Dr. Elnekave: What is the impact of the FLS – on individuals, family, on physicians and the healthcare system?
Dr. Javaid: There is a crisis in osteoporosis management globally. In the UK only 20% of paitents receive any sort of secondary fracture prevention after a fragility fracture. Fracture Liaison Services (FLSs) are commissioned to close this care gap and prevent avoidable fractures through systematic identification, investigation, intiation and monitoring of therapy of patients after the first fragility fracture. The aim is to stop at one.
For patients, avoiding a hip fracture avoids a 30% mortality and 50% loss of the ability to climb stairs. The family avoids the need to restructure / re-house their relatives (50% enter long term care homes). By avoiding frailty fractures, physicians gain a greater capacity to focus on other emergency admissions as well as elective care (fragility fractures take up more bed days than myocardial infarction and stroke); for the health care system the avoided fractures reduce bed days needed and social care home resources
Dr. Elnekave: Along the lines above, how does FLS benefit the community – specifically can you describe the financial impact of FLS?
Dr. Javaid: Effective FLSs in the UK are cost effective within 24 months and in the Oxfordshire region with a popluation of 620,000 will lead to a projected £5.3 million saving in health and social care costs after 5 years.
Dr. Elnekave: How do you envision machine learning integrating with clinical care in this context? How might machines help people focus on what they do best and improve outcomes?

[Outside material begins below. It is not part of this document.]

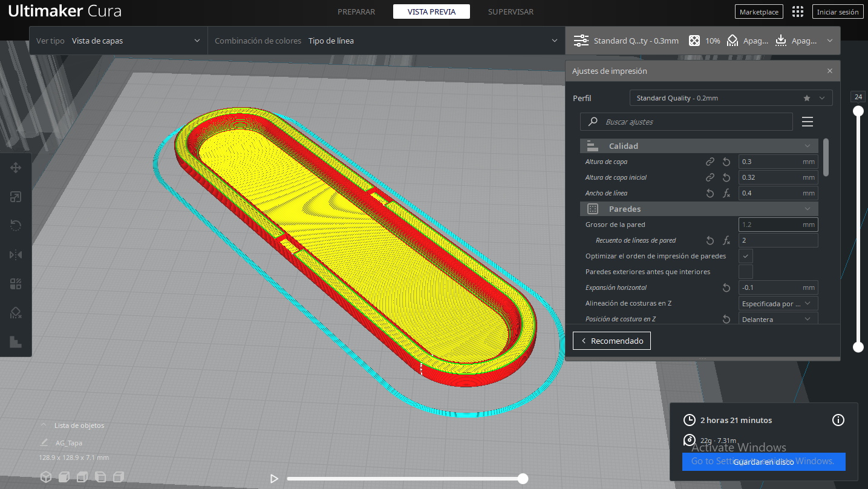Open Combinación de colores dropdown
Screen dimensions: 868x489
(387, 41)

Dr. Javaid: A key fracture type is vertebral fracures. These fractures carry one of the highest risks for re-fractures at the vertebra as well as other sites in addition to be being the most responsive to therapy. However, most verteral fractures do not come to clinical attention.

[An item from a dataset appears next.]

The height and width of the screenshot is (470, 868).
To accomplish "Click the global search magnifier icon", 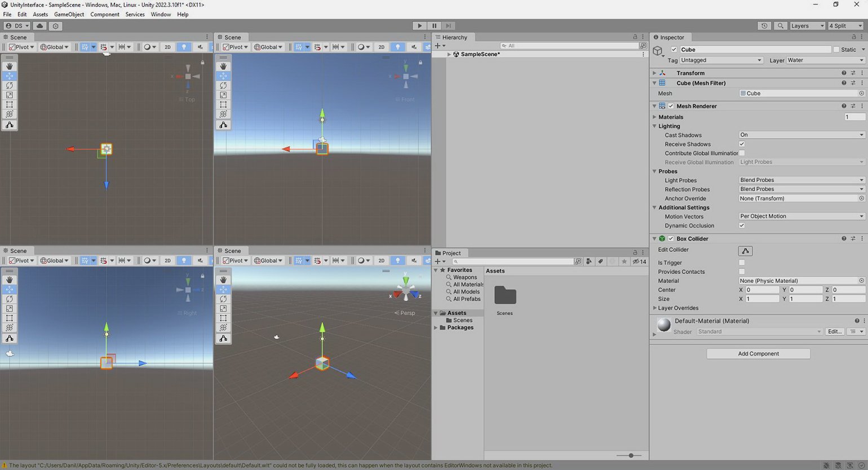I will pos(780,26).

A key pathway for identification is through opportunistic screening of existing cross sectional images requested for any original clinical indication. A number of audits and surveys have documented sub-optimal identification of these vertebral fractures by the radiologists. Given the rising number of images and the mis-match with radiology specialist staff, the potential of machine learning to identify not only vertebral fractures but also estimate the bone mineral density of the lumbar veretebra is a potential game changer in the pathway for these patients.
Dr. Elnekave: How do you feel about us (Zebra)?
Dr. Javaid: In the short time I have worked with Zebra, I am impressed with their transparency and strong vision to provide game changing solutions to the problems we face within healthcare.